Ask Dr. Abonso
2. Why Do My Hearing Aids Have To Blow My Head Off?

Dr. Abonso: I don't see anything missing.

Suspicious Consumer: That was a figure of speech. Can you tell me why my hearing aids are often so loud that I have to turn them down to keep my ears from hurting?

Dr. Abonso: Yes I can. Your hearing aids are much too powerful: powerful enough to reduce your I.Q. 10 points in several minutes. You have been wearing these aids for several years.

Suspicious Consumer: Was that an insult?

Dr. Abonso: No, just an attempt at humor so you won't fall asleep.

Suspicious Consumer: Why was I fitted with such powerful aids?

Dr. Abonso: Probably because your dispenser wanted to make certain you had plenty of gain for soft sounds and plenty of power for loud sounds. Without plenty of power, your hearing aids will distort loud sounds.

Suspicious Consumer: But I can't use all that gain. I have to turn the volume way down to stand these hearing aids and I still can't hear in noise.

Dr. Abonso: Ah, yes, they fail the DHTTDGTLWI test.

Suspicious Consumer: The what?

Dr. Abonso: The Doesn't-Have-To-Turn-Down-Gain-To-Live-With-It test. You have to turn down the volume controls to live with your hearing aids, which means you miss some of the quieter speech sounds, which means you can't hear speech well in noise.

Suspicious Consumer: You got that right! And if I turn the volume controls up, the loudness hurts.

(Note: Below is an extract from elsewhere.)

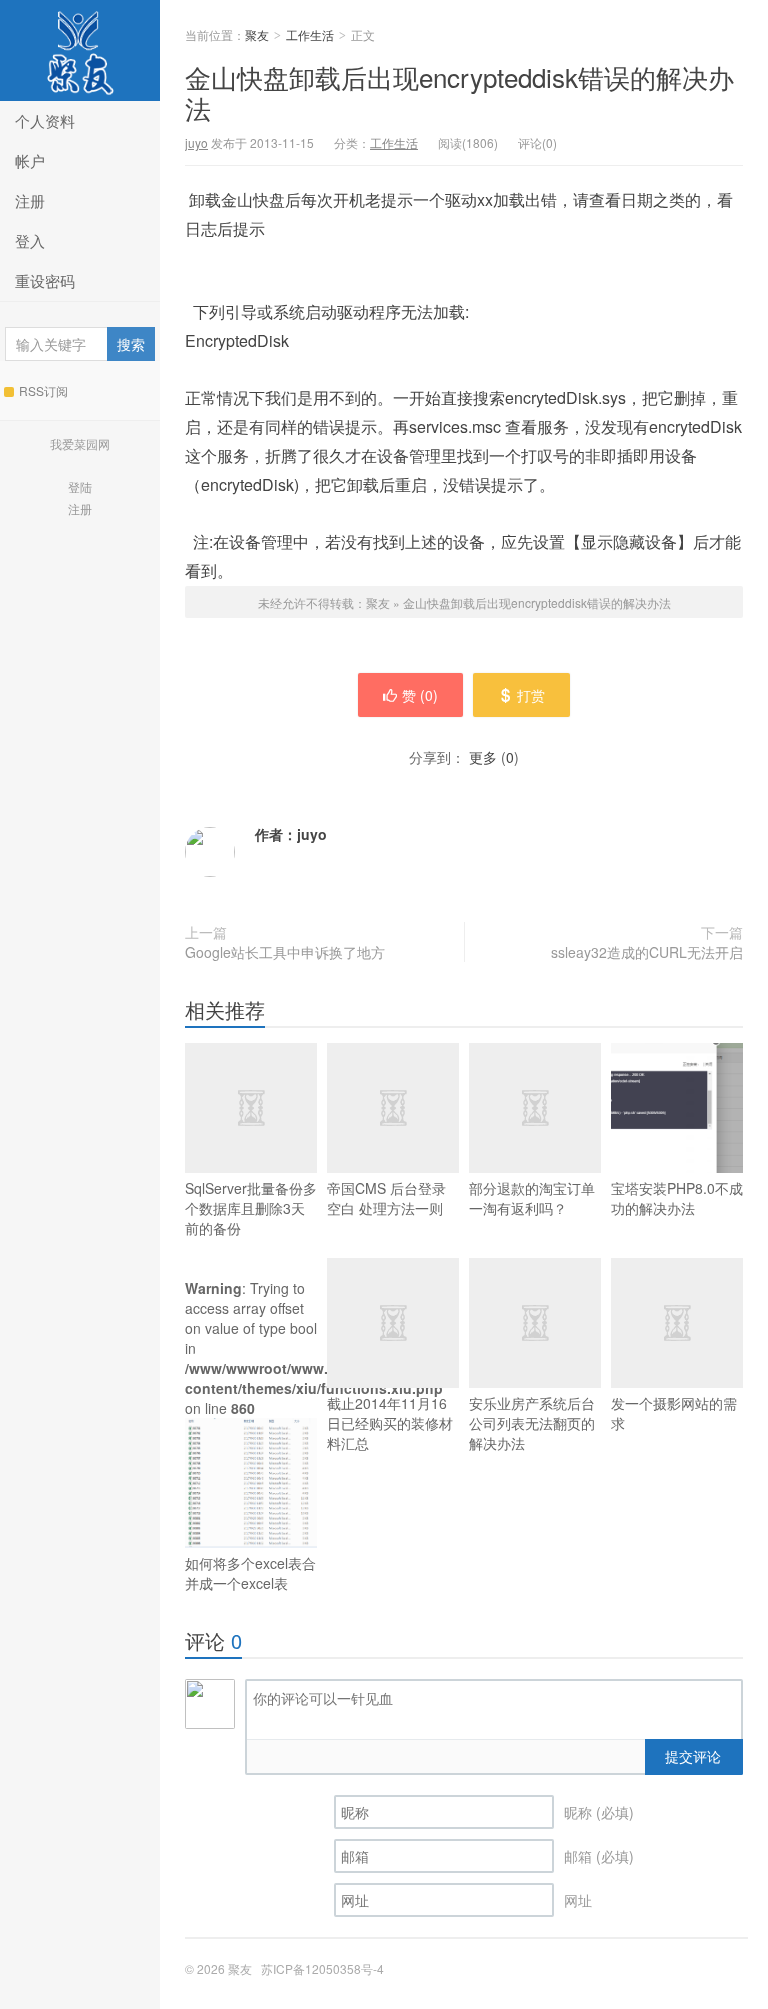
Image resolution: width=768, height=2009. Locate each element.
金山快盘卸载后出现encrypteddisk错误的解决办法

Dr. Abonso: Your dispenser really should have checked to be sure that the maximum output of your hearing aids didn't exceed your discomfort level.

Suspicious Consumer: Can I buy hearing aids that pass your funny Ditto--whatever test?

Dr. Abonso: Yes you can. Since 1990, many hearing aids have used a tiny high-fidelity amplifier that can be adjusted so that it only amplifies quiet sounds. Loud sounds are allowed to pass through without amplification, just as if the hearing aid wasn't there.

Suspicious Consumer: What about these programmable hearing aids I read about; do they do that?

Dr. Abonso: A couple of them do.

Suspicious Consumer: Are you being coy? Which ones do? And why don't all hearing aids amplify only quiet sounds?

Dr. Abonso: I'll tell you which ones, but I don't want you to think my only purpose in life is to promote a particular brand of hearing aid. The high-fidelity amplifier I mentioned is called the K-AMP circuit. Some 32 hearing aid companies now make hearing aids using that circuit. The (more expensive) programmable aid that usually does the best job is the RESOUND aid. That was a wheelbarrow full of electronic equipment at Edgar Villchur's research lab back in the 1970's. It is now wearable due to $20,000,000 of development at AT&T Bell Labs and RESOUND.

Suspicious Consumer: You forgot my last question. Let me rephrase it: Why don't my hearing aids amplify only quiet sounds?

Dr. Abonso: Some hearing aid dispensers are more familiar with the old head-banger designs and keep ordering them.

Suspicious Consumer: Why don't the manufacturers simply stop selling those old aids?

Dr. Abonso: Because we live in the U.S.A., where customers tell manufacturers what to do, not vice versa.

Suspicious Consumer: You do get off the track. How would I know which hearing aid is best?

Dr. Abonso: Ultimately you must decide that yourself. Be sure to go to a hearing professional who will give you information you can trust.